Bio-convective thermal melting applications of viscoelastic nanoparticles due to moving wedge

Abstract

The research communicates the melting applications of viscoelastic nanoparticles with microorganisms due to wedge-shaped configuration. The important features of activation energy, thermophoresis diffusion characteristics and Brownian motion are also highlighted. The analysis is performed in view of Melting process. The flow process is represented mathematically using partial differential equations. For the optimization technique using MATLAB computer-based tools, the Labotto IIIa formulation has utilized. In the velocity equation, the temperature profile, concentration profile and microorganisms' profile, the reporting of the main parameters are fully defined and discussed through figures. The speed can be enhanced by means of a mixed convection appearance is determined. Furthermore, nanoparticles are decreasing in temperature and concentration profiles and the high number of Peclet decreases the profile of microorganisms.
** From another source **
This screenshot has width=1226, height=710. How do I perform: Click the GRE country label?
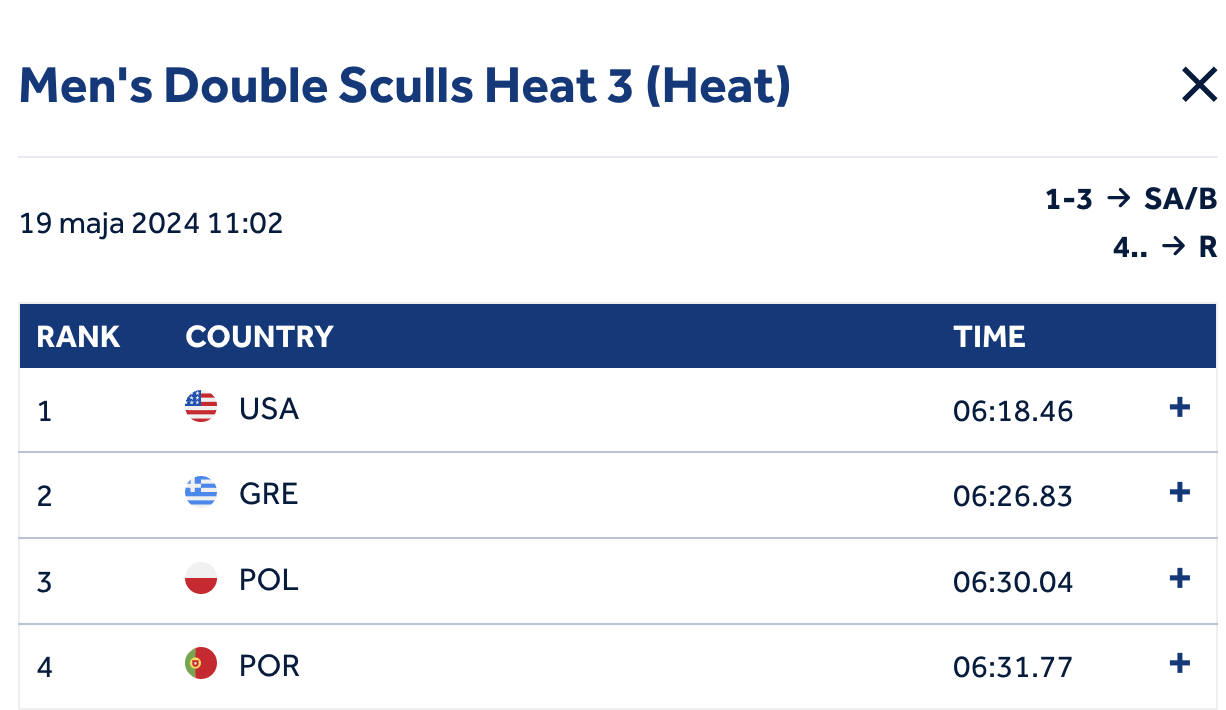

This article's research includes a wide range of applications in nanotechnology, electrical and biomedical, biotechnology, medication delivery, chemotherapy, food processing, and other sectors. The claimed results reflect that increasing change in velocity is associated to the higher values of second grade fluid parameter and Marangoni ratio constant. The increase in wedge constant enhanced the velocity. Moreover, the concentration profile and microorganism field reduces with increasing Marangoni ratio constant.